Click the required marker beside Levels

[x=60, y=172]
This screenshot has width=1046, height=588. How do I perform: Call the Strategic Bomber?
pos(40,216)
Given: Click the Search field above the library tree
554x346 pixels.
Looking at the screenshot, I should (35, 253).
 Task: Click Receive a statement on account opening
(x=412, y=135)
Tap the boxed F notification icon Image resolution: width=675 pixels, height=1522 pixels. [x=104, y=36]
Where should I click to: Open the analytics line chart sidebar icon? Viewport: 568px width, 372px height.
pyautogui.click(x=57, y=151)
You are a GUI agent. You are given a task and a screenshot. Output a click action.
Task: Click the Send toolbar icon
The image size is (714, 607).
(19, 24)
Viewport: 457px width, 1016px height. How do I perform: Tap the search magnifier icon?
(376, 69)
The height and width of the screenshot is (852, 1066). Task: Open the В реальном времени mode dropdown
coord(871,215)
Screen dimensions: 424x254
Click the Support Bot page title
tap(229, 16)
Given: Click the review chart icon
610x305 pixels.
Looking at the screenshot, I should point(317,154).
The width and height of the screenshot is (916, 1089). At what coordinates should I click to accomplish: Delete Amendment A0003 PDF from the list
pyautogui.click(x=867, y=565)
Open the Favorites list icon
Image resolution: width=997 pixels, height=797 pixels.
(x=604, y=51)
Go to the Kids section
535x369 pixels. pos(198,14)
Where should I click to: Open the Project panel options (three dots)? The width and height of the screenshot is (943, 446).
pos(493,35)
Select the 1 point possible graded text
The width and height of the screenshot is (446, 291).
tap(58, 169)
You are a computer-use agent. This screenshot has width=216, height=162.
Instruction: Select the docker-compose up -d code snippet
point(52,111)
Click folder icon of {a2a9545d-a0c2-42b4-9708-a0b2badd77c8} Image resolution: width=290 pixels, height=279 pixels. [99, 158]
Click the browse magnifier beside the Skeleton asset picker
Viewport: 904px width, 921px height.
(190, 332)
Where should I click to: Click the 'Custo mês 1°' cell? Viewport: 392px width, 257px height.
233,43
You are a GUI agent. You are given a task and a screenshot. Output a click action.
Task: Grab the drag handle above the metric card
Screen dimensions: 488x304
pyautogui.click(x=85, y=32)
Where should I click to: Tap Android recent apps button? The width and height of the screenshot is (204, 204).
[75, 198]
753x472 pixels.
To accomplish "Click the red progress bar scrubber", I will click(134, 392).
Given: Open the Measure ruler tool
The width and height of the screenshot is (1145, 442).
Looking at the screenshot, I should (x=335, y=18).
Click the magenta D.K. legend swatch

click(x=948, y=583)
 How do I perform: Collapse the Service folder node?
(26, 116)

########################################

■ Exercise brief ■
Copy out the records verbatim, starting with the line containing "Where should I click to: Open the analytics" and ending with the line containing "Looking at the screenshot, I should point(317,154).", including both of those lines.

■ Solution for this task ■
Where should I click to: Open the analytics line chart sidebar icon? Viewport: 568px width, 372px height.
pyautogui.click(x=57, y=151)
You are a GUI agent. You are given a task and a screenshot. Output a click action.
Task: Click the Send toolbar icon
The image size is (714, 607).
(19, 24)
Viewport: 457px width, 1016px height. How do I perform: Tap the search magnifier icon?
(376, 69)
The height and width of the screenshot is (852, 1066). Task: Open the В реальном времени mode dropdown
coord(871,215)
Screen dimensions: 424x254
Click the Support Bot page title
tap(229, 16)
Given: Click the review chart icon
610x305 pixels.
Looking at the screenshot, I should point(317,154).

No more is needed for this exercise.